Start of Dataset extract

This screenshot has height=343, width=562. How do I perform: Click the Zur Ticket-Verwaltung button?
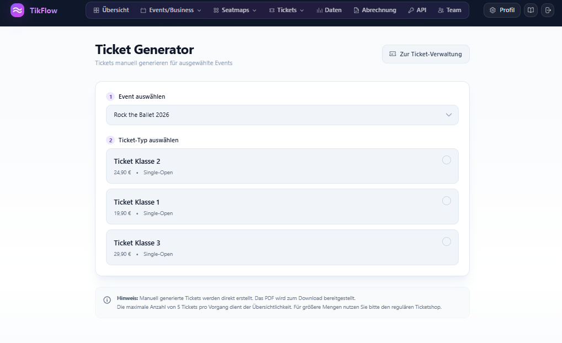(426, 53)
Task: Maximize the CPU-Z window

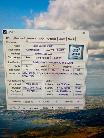Action: point(74,33)
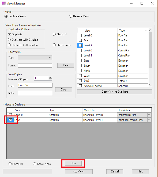
Task: Sort views by Type column header
Action: click(x=133, y=31)
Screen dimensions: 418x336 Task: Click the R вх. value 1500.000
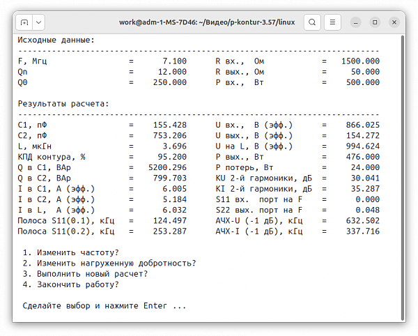click(x=360, y=61)
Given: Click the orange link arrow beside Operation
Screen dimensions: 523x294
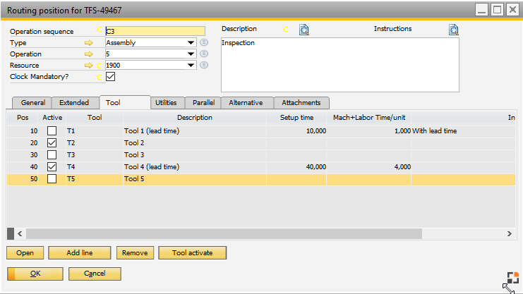Looking at the screenshot, I should tap(89, 54).
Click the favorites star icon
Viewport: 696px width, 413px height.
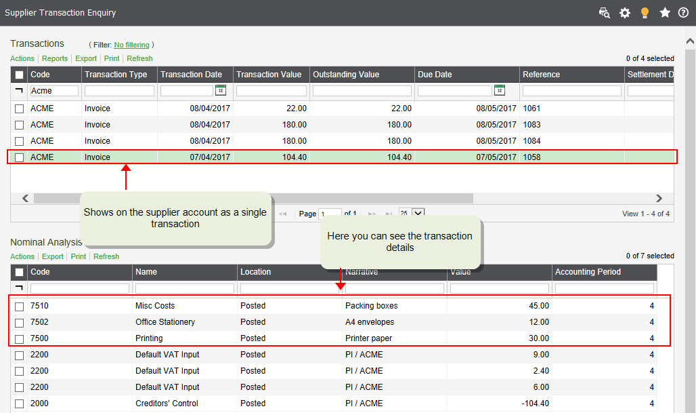pos(664,12)
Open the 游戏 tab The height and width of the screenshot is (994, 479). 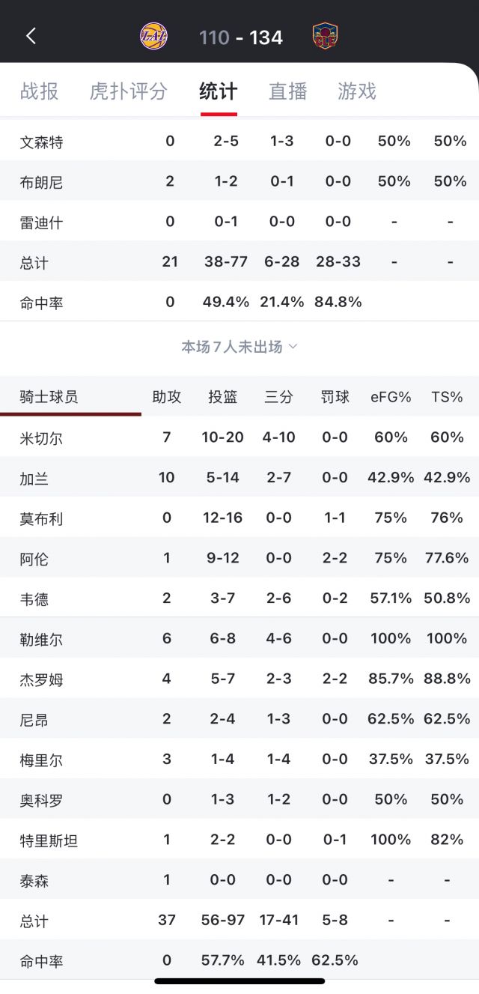[357, 91]
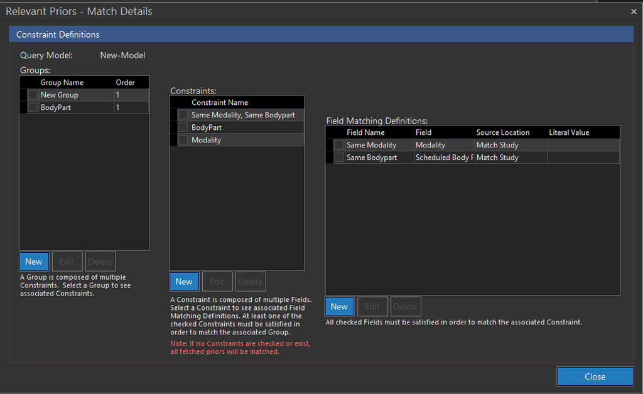Close the Match Details dialog with X
Screen dimensions: 643x394
tap(633, 11)
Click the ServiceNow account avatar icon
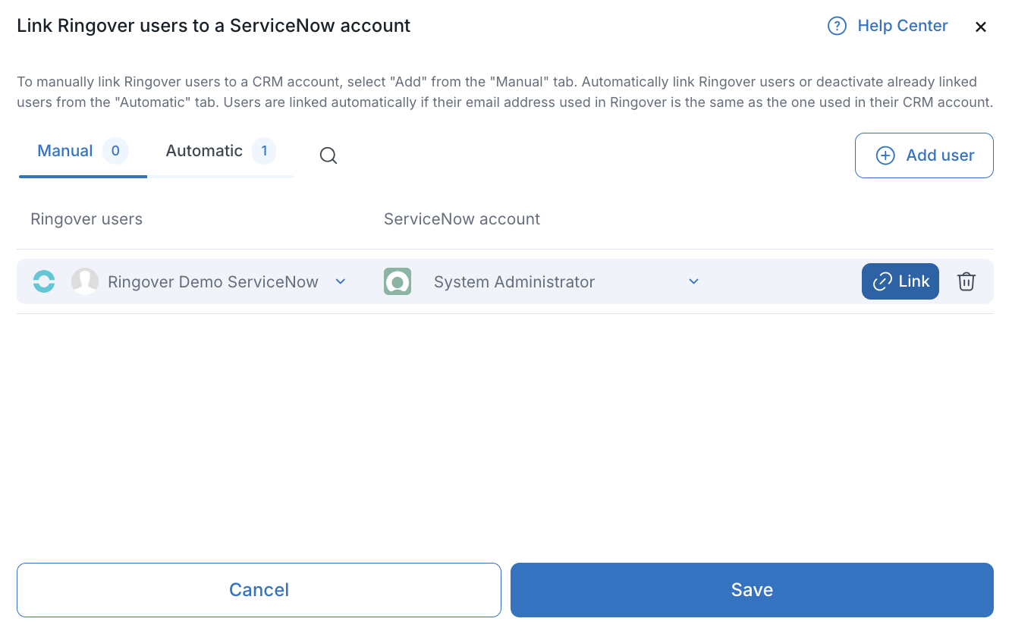The image size is (1012, 631). coord(398,281)
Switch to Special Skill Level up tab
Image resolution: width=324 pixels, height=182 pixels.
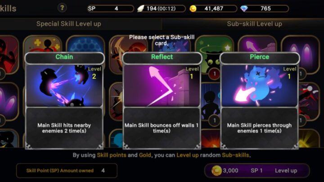tap(69, 24)
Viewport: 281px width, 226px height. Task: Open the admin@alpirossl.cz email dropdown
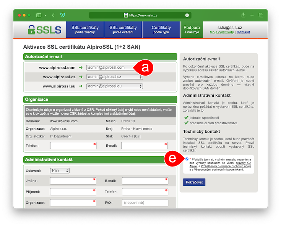(x=115, y=77)
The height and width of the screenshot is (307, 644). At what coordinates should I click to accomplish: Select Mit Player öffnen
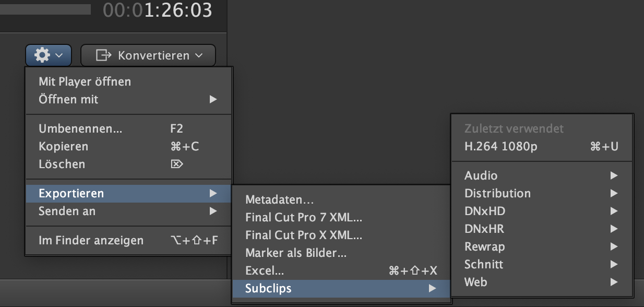click(x=128, y=81)
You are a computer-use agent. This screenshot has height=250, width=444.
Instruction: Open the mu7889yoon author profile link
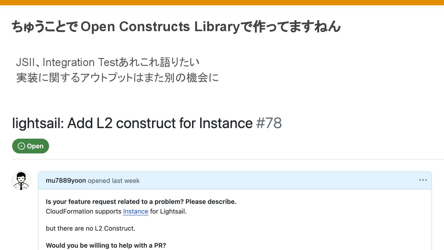tap(66, 181)
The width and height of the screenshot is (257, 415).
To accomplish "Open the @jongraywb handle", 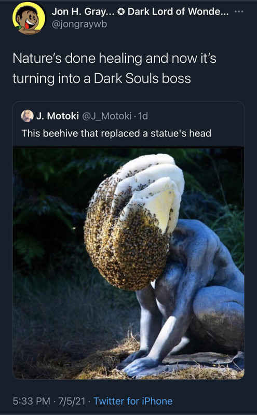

End of Dataset extract

Your goal
Beginning with the line that contains "Viewport: 281px width, 226px", print exactly every line through the end of the records, both included. Omit the pictures.

Exercise result
Viewport: 281px width, 226px height. Task: Open the admin@alpirossl.cz email dropdown
(x=115, y=77)
The height and width of the screenshot is (307, 644). At what coordinates should I click to accomplish: Select Mit Player öffnen
click(x=128, y=81)
You are a computer-use agent. This screenshot has height=250, width=444.
Instruction: Open the mu7889yoon author profile link
tap(66, 181)
The width and height of the screenshot is (257, 415).
To accomplish "Open the @jongraywb handle", 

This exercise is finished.